The overall architecture of CAFormer is shown in Fig. 6. We adopt a U-shaped structure that consists of an encoder, a bottleneck, and a decoder. CAFormer is built up by channel-attention former module (CAFM) and GateFusion module. Firstly, we feed the coded image $I$ into the model. Then a $3\times 3\ conv$ (convolution with $kernel\ size = 3$) layer is used to map $I$ into feature $I_0\in \mathbb {R}^{H \times W \times C}$. Secondly, CAFormer exploits $N_1$ CAFMs, $N_2$ CAFMs, and $N_3$ CAFMs to generate hierarchical features. The downsample module is a $3\times 3\ conv$ layer that down samples half scale the feature maps and doubles the channels. Thirdly, there is a bottleneck that consists of $N_4$ CAFMs. Finally, a structure opposite to the encoder is employed to decode these features.
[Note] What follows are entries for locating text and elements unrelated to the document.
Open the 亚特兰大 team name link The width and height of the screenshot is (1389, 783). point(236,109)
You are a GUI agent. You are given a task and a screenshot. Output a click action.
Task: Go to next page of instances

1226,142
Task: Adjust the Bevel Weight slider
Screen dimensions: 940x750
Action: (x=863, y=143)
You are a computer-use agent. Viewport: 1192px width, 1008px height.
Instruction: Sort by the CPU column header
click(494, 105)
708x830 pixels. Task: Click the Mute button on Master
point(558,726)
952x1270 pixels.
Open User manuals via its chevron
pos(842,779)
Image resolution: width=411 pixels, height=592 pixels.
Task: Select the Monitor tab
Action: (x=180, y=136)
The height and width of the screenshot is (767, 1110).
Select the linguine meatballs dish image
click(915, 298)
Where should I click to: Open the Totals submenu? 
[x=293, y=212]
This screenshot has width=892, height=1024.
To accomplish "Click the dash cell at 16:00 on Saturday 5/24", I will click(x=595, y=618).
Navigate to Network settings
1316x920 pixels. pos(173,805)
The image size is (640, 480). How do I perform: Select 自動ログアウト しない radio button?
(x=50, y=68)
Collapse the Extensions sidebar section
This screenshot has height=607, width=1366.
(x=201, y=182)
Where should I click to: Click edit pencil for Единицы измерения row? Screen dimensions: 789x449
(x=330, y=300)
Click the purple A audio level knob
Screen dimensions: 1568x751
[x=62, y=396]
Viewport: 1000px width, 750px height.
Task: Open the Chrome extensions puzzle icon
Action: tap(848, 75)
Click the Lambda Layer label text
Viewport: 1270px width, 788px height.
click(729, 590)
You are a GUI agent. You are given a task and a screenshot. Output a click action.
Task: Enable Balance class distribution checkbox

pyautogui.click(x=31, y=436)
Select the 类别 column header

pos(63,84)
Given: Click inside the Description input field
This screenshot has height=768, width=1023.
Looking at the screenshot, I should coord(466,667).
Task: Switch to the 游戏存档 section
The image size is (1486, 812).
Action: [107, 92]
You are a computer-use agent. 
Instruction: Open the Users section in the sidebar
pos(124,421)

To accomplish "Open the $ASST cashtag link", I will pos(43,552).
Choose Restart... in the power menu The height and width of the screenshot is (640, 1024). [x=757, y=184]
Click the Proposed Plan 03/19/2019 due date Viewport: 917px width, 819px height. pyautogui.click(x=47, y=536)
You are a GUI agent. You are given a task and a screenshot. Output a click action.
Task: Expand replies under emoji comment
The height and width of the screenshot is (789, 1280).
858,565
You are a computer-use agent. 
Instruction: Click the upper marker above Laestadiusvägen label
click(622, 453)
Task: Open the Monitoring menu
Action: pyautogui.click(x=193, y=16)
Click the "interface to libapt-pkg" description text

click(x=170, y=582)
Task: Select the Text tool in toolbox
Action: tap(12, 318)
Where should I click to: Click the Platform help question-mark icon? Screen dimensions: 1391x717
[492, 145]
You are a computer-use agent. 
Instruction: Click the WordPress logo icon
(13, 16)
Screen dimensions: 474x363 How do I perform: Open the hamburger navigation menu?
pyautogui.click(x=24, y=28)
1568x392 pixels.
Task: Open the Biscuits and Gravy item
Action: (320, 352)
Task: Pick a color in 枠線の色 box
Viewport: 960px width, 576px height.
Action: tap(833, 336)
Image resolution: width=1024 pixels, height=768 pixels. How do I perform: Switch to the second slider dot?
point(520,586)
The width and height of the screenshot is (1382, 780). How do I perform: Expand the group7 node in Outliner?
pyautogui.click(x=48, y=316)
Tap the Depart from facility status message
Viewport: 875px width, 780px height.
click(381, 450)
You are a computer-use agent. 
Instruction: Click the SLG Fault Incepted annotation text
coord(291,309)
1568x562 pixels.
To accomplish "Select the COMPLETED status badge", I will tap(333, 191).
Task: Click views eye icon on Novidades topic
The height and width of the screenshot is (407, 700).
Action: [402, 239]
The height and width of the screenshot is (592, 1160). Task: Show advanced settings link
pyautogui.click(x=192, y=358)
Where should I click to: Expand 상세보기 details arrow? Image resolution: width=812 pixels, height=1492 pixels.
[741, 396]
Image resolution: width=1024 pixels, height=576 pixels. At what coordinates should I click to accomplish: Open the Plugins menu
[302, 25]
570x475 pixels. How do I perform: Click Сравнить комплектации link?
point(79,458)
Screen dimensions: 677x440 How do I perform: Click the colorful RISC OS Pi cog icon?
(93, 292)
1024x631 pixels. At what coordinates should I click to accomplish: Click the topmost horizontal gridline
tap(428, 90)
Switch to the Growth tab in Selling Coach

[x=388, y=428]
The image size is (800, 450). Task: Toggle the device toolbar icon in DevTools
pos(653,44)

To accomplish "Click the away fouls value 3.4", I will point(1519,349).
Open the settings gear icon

Output of our network is an HSI cube $\hat {I}\in \mathbb {R}^{H \times W \times C}$.

Fig. 6. (a) The overall architecture of CAFormer. (b) Structure of Channel-attention transformer module. (c) Structure of GateFusion module.

Download Full Size | PDF

3.2 Details of reconstruction network

Convolutional neural networks have been shown to provide a faster and more accurate hyperspectral reconstruction than iterative optimization due to their time efficiency. With the development of neural networks, another form of neural network, transformer [37], was proposed. Transformer enhances the performance of recovery primarily by replacing the convolution with the more computationally intensive matrix multiplication within the convolutional neural network. Meanwhile, its internal connection structure is designed to make multiplication operations more efficient. Using transformer for CASSI hyperspectral reconstruction, Cai et al. [27,28] achieved the SOTA effect. We present a CAFormer network to reduce the computation of transformer and maintain the reconstruction performance at the same time.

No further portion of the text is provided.